MSNBC now reports career prosecutors in EDVA are “bracing” for Yusi to be pushed out for refusing to green-light a case many lawyers say lacks enough evidence, just as Erik Siebert, the first acting U.S. attorney Trump installed at EDVA, was.
Halligan—a onetime Trump defense lawyer with no prior prosecutorial experience—was named as interim U.S. attorney on Sept. 23.
Within days of taking over, she secured an indictment of former FBI director and Trump nemesis James Comey on charges that career staff previously deemed too weak.
The James probe stems from a referral by Bill Pulte, Trump’s handpicked Federal Housing Finance Agency director, who alleged James misrepresented a Norfolk home where her niece resides to obtain better loan terms.

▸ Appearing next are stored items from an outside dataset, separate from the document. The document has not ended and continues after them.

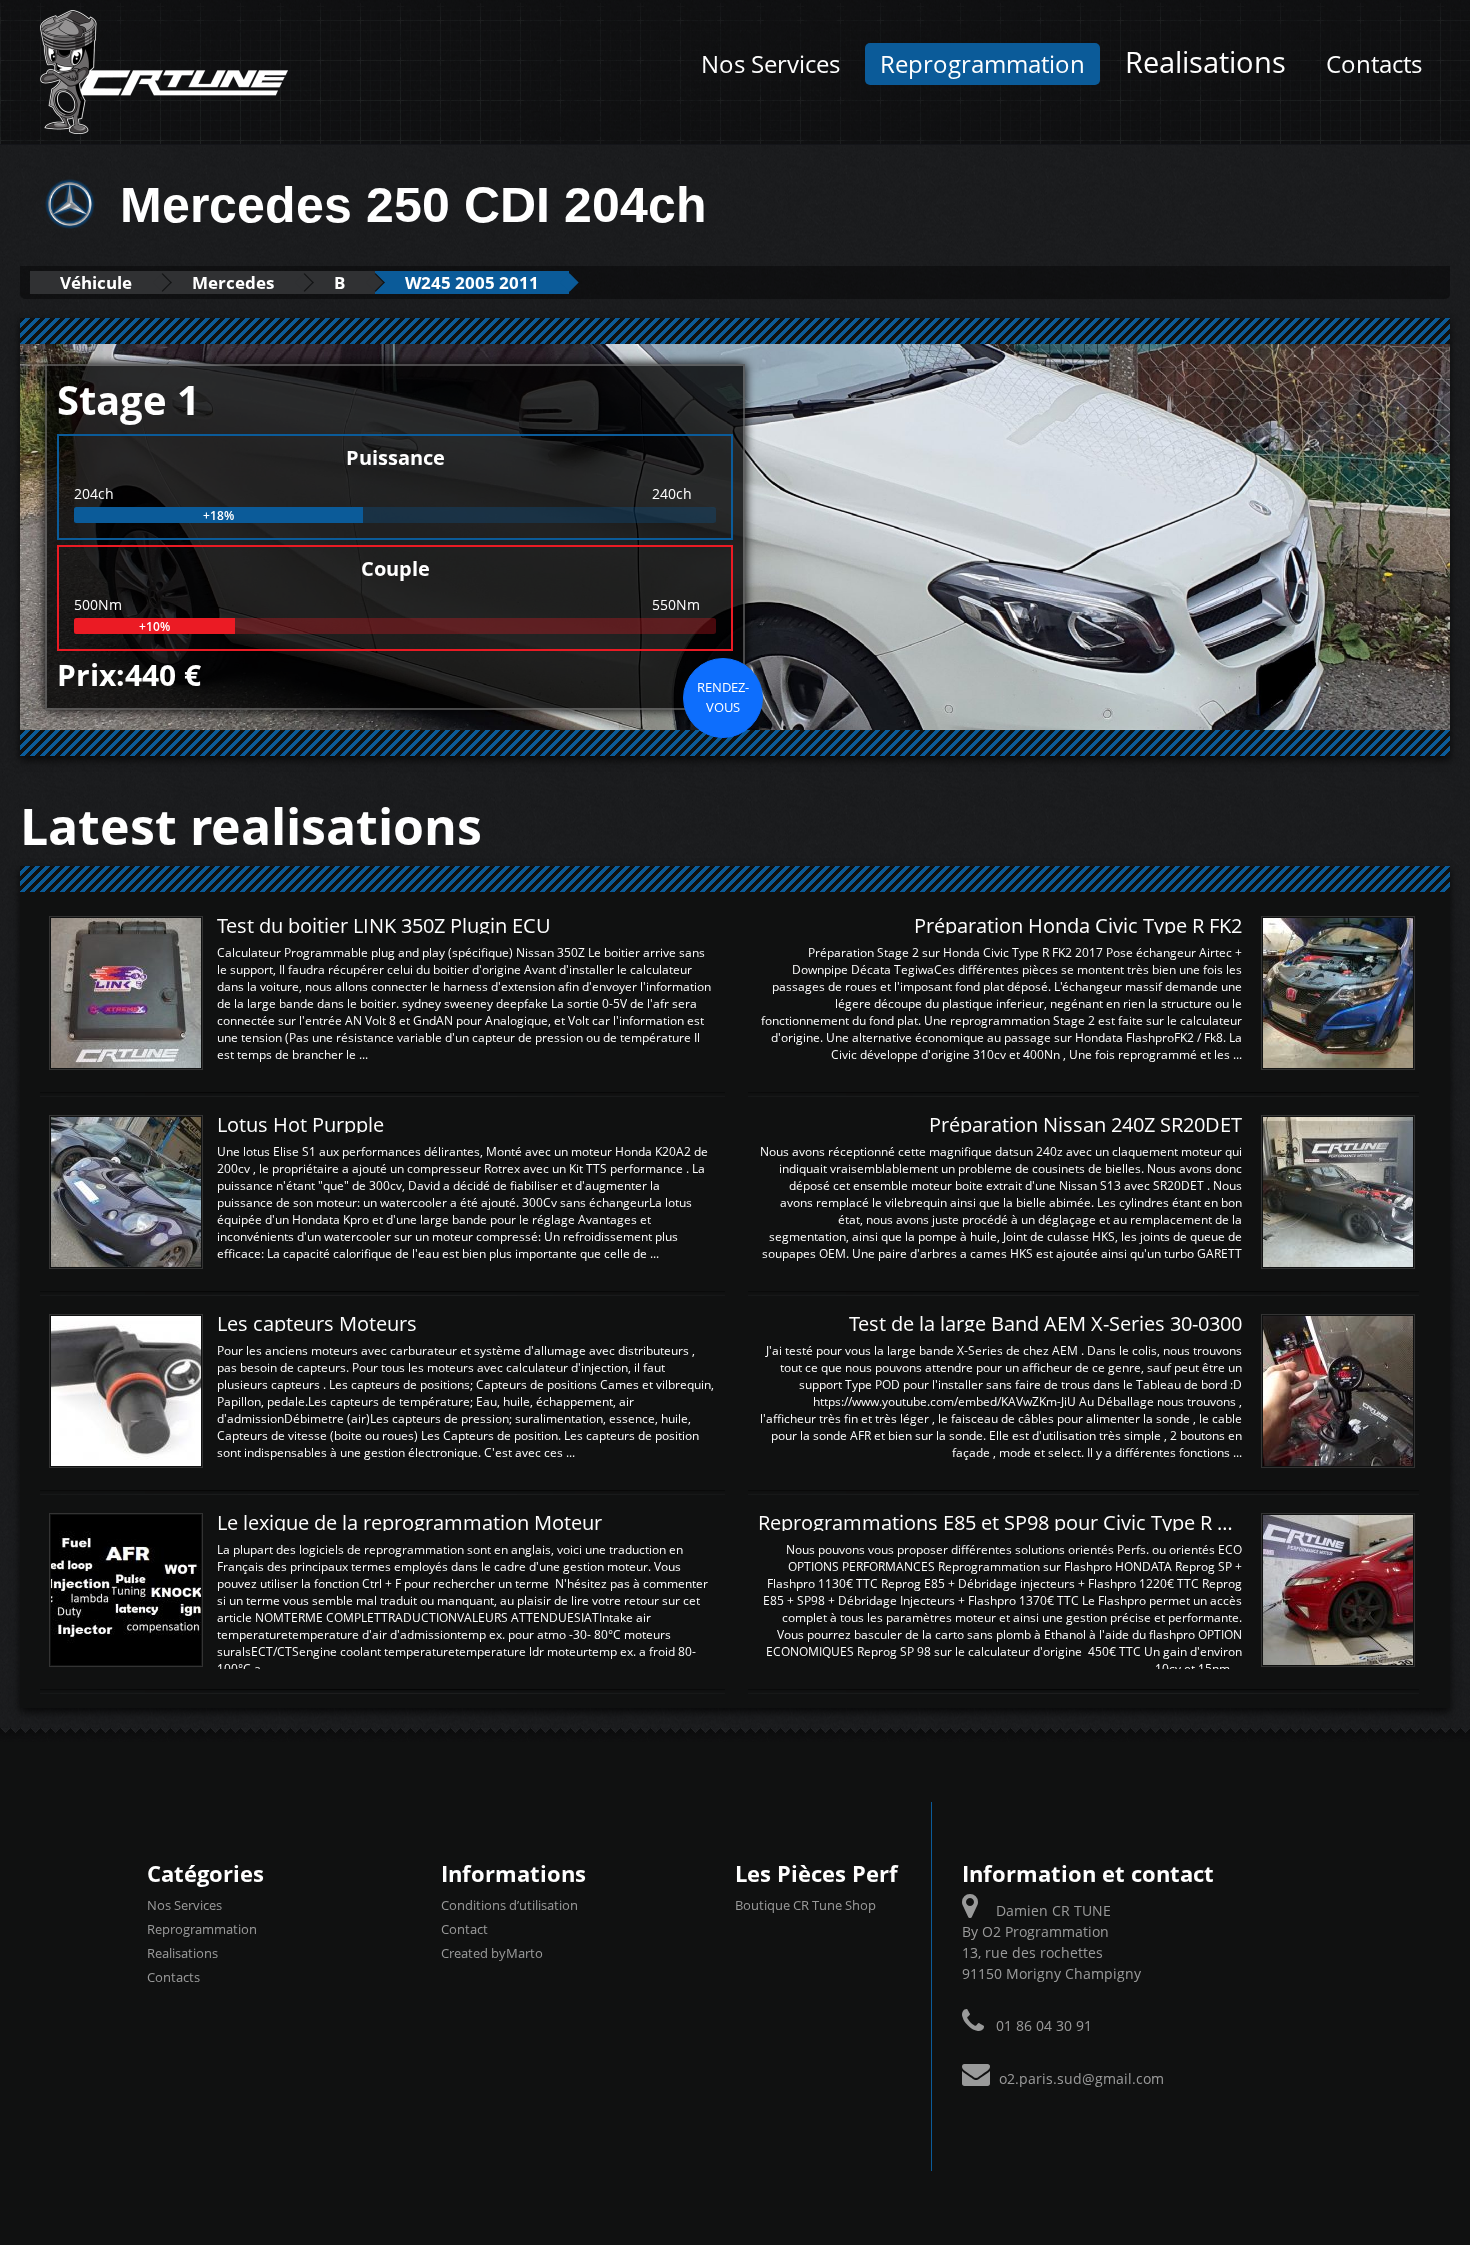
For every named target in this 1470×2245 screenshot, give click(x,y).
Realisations (1205, 62)
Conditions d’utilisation (509, 1905)
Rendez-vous (723, 697)
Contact (464, 1929)
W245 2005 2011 (472, 282)
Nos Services (770, 64)
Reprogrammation (982, 64)
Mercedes (233, 282)
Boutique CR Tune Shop (805, 1905)
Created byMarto (492, 1953)
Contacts (1374, 64)
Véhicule (96, 282)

James’ attorney Abbe Lowell has said documents show she did not claim the property as her primary residence—emailing a broker that it “WILL NOT be my primary residence”—and any contrary notation was a power-of-attorney error.
James, 66, last year won a civil-fraud verdict against Trump that a New York appeals court upheld while tossing the nearly $500 million penalty in August, prompting Trump to claim “total victory” as James vowed to appeal the financial sanction ruling.

Trump has “repeatedly insisted James face consequences for what he deemed to be a spurious attack on him,” reports MSNBC.
Yusi’s stand comes amid a purge. Siebert resigned before he was pushed on Sept. 19 after resisting pressure to charge James—or to bring additional cases against Comey—before Trump declared he would fire him anyway.
The turmoil intensified last week when Michael Ben’Ary, EDVA’s top national-security prosecutor, was fired after a MAGA influencer questioned his loyalty. In a farewell letter, he blasted political interference that “jeopardiz[es] our national security.”
Legal experts warn that the James matter exemplifies the politicization of federal law enforcement. “This supervisor clearly is doing the right and ethical thing by refusing to bend her legal conclusions to fit the president’s desire for political retribution,” Randall Eliason, a former top public-corruption prosecutor, told MSNBC. He called it “tragic” that careers hang on such decisions.
The DOJ and White House declined to comment either to MSNBC or the Daily Beast, while the White House did not respond to a request for comment.